* Description of the task
Reproduce the Brian Large biography below word for word, from its title line through the end of the BBC section.
--- Source document ---
= Brian Large =

British television director and author (1939–2026)

Brian Large

Brian James Large (16 February 1937 – 23 May 2026) was a British television director and author. He was among the world's foremost television directors specialising in opera and classical music. After a 15-year association with BBC television his international career took him to the United States (notably the Metropolitan Opera), the Bayreuth Festival in Germany and Vienna for the New Year's Day Concerts.

==Life and career==

===Early life and education===
Large was born in London, England, on 16 February 1939 and took piano lessons. He studied at the Royal Academy of Music in London, where he was appointed a Fellow of the Royal Academy in 1991. After graduating from the University of London with doctorates in both music and philosophy, he did postgraduate work in Vienna and Prague and worked at the Prague National Theatre in early 1960s. His interest in Czech and Slavic opera resulted in the publication of two pioneering volumes on the music of Bedřich Smetana and Bohuslav Martinů.

===BBC 1965–1980===
Large joined BBC2 television as a director with responsibility for music and opera at its inception in 1965. He was appointed chief opera producer in 1974. During this period, alongside orchestral concerts, he produced or directed: The Burning Fiery Furnace (1969, with Pears and Britten), Peter Grimes (1969, with Pears and Britten), Idomeneo (1970, with Heather Harper, Anne Pashley, Pears and Britten), Amahl and the Night Visitors (1974, with April Cantelo, Michael Langdon, in the presence of the composer), Der fliegende Holländer (1975, Gwyneth Jones, Norman Bailey), La traviata (1975, with Elizabeth Harwood, John Brecknock, Bailey), Hänsel und Gretel (1976, with Elizabeth Gale, Patricia Parker, Ann Howard, conducted by David Lloyd-Jones, studio production) and Macbeth (1979, with Patricia Johnson, Bailey, Neil Shicoff, Nicolai Ghiaurov).
--- Dataset extract ---
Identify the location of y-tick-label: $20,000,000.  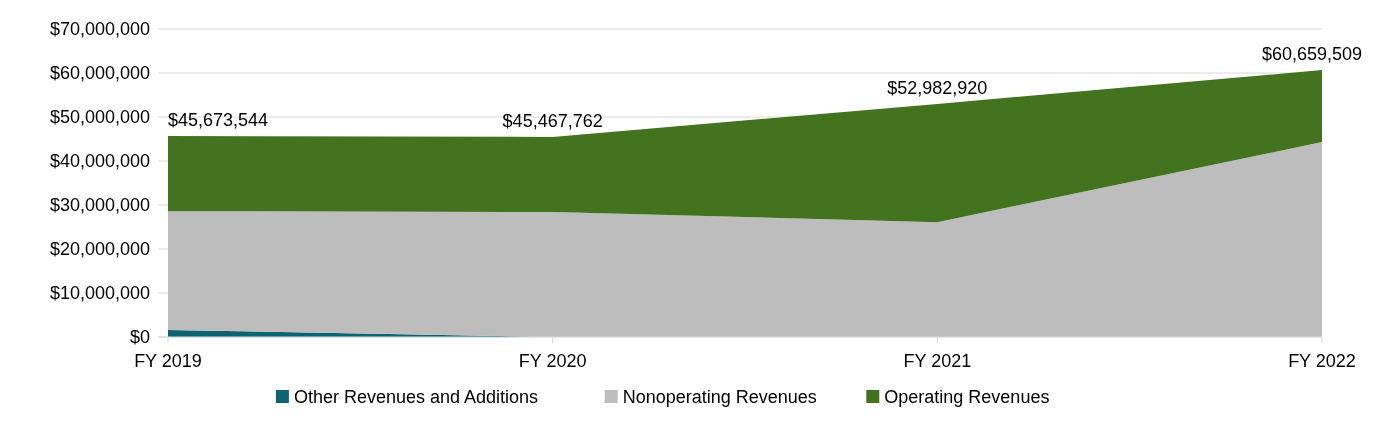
---
* Solution to the exercise
= Brian Large =

British television director and author (1939–2026)

Brian Large

Brian James Large (16 February 1937 – 23 May 2026) was a British television director and author. He was among the world's foremost television directors specialising in opera and classical music. After a 15-year association with BBC television his international career took him to the United States (notably the Metropolitan Opera), the Bayreuth Festival in Germany and Vienna for the New Year's Day Concerts.

==Life and career==

===Early life and education===
Large was born in London, England, on 16 February 1939 and took piano lessons. He studied at the Royal Academy of Music in London, where he was appointed a Fellow of the Royal Academy in 1991. After graduating from the University of London with doctorates in both music and philosophy, he did postgraduate work in Vienna and Prague and worked at the Prague National Theatre in early 1960s. His interest in Czech and Slavic opera resulted in the publication of two pioneering volumes on the music of Bedřich Smetana and Bohuslav Martinů.

===BBC 1965–1980===
Large joined BBC2 television as a director with responsibility for music and opera at its inception in 1965. He was appointed chief opera producer in 1974. During this period, alongside orchestral concerts, he produced or directed: The Burning Fiery Furnace (1969, with Pears and Britten), Peter Grimes (1969, with Pears and Britten), Idomeneo (1970, with Heather Harper, Anne Pashley, Pears and Britten), Amahl and the Night Visitors (1974, with April Cantelo, Michael Langdon, in the presence of the composer), Der fliegende Holländer (1975, Gwyneth Jones, Norman Bailey), La traviata (1975, with Elizabeth Harwood, John Brecknock, Bailey), Hänsel und Gretel (1976, with Elizabeth Gale, Patricia Parker, Ann Howard, conducted by David Lloyd-Jones, studio production) and Macbeth (1979, with Patricia Johnson, Bailey, Neil Shicoff, Nicolai Ghiaurov).